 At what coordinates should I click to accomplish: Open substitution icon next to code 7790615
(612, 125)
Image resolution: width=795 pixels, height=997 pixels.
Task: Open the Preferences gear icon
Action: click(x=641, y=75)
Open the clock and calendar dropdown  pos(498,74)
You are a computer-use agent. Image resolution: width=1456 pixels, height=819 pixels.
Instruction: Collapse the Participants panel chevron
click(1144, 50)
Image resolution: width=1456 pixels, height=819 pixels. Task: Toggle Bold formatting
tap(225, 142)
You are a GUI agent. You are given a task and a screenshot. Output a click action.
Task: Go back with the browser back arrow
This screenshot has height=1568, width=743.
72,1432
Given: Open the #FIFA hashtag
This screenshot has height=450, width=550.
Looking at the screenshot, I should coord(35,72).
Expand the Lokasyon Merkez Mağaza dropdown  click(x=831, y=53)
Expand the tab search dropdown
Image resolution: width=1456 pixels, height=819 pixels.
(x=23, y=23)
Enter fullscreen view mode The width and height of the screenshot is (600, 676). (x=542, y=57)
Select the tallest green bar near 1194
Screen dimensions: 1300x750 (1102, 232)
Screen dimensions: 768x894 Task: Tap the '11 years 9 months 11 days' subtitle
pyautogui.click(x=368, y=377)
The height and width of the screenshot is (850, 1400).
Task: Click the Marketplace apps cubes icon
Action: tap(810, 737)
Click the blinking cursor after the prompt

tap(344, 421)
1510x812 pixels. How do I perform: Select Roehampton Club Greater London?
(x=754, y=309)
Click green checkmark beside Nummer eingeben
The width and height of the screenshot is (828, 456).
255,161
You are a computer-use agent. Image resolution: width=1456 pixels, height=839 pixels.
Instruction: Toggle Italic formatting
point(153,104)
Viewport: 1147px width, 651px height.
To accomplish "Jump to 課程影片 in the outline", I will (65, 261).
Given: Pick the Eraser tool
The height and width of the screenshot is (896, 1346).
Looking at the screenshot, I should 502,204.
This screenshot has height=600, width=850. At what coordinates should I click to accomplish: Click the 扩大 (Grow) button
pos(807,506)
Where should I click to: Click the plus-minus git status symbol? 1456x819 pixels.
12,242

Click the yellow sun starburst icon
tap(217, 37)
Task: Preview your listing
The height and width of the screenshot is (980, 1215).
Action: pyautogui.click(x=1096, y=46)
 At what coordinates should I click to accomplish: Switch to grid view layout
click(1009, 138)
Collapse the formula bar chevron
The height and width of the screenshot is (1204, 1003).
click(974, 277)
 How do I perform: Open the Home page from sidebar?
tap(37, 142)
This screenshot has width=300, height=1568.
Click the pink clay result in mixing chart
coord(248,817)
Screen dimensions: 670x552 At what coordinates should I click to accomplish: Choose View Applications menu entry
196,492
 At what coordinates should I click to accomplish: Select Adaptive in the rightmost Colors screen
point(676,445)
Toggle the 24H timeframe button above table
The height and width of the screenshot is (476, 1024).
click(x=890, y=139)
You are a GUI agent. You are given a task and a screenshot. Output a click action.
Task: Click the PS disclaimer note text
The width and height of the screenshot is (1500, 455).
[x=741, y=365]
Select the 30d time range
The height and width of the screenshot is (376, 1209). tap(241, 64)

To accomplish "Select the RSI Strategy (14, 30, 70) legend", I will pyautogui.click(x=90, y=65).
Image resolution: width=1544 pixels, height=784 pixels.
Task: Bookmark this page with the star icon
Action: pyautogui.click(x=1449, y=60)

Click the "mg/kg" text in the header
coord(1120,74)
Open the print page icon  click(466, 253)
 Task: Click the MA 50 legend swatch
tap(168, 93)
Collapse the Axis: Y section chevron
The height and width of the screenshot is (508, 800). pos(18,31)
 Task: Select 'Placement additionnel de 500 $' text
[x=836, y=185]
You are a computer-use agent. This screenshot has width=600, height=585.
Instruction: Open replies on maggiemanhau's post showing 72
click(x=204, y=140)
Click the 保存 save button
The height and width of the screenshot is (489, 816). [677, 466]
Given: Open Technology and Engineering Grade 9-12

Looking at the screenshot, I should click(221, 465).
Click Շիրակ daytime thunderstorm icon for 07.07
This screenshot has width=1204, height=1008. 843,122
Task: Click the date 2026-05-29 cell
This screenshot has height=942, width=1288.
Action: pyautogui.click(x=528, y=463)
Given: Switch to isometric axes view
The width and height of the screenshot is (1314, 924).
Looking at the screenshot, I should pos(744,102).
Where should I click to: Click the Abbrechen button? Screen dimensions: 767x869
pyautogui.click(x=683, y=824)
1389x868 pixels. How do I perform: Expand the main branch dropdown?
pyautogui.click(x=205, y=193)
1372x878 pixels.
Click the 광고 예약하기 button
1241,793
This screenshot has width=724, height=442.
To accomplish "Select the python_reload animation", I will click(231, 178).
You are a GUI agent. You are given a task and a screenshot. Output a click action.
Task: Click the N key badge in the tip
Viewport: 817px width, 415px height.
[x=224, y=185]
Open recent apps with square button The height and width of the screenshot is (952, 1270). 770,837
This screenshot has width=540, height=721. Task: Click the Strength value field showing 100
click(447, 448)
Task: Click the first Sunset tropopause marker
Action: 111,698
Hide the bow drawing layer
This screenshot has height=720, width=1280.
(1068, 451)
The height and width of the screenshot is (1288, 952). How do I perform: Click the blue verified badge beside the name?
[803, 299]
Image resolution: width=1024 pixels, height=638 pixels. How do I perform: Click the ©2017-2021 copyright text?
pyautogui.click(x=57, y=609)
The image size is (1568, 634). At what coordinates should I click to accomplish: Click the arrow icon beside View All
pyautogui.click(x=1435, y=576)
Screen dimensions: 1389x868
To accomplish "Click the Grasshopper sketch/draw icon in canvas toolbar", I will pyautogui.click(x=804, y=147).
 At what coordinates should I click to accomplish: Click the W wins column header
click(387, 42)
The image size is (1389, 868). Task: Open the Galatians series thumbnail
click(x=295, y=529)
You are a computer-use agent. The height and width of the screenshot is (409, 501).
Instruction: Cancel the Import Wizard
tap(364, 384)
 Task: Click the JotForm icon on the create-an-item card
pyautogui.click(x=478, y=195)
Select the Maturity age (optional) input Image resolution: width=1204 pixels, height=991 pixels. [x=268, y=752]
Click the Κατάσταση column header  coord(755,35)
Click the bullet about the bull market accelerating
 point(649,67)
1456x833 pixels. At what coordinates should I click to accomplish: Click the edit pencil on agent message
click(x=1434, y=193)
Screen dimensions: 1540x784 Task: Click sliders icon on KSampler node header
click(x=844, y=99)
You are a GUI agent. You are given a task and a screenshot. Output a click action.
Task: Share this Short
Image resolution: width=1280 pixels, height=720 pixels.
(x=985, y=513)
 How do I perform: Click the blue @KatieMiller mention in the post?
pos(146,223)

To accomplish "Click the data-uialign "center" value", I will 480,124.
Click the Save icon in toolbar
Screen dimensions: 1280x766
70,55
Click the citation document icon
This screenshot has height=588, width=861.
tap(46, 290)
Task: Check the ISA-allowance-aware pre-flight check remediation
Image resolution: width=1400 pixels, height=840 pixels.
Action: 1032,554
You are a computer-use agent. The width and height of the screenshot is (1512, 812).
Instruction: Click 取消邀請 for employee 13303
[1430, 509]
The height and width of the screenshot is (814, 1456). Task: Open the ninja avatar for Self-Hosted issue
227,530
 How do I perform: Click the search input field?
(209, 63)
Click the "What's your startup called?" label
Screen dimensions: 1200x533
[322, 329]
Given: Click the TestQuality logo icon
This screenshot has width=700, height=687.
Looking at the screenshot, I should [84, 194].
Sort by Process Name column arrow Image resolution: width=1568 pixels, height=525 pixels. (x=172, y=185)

....................

TASK STATEMENT
Copy out each line from the items above that contains the word "apps". Letter case must match.

RESULT BELOW
Task: Click the Marketplace apps cubes icon
Open recent apps with square button The height and width of the screenshot is (952, 1270). 770,837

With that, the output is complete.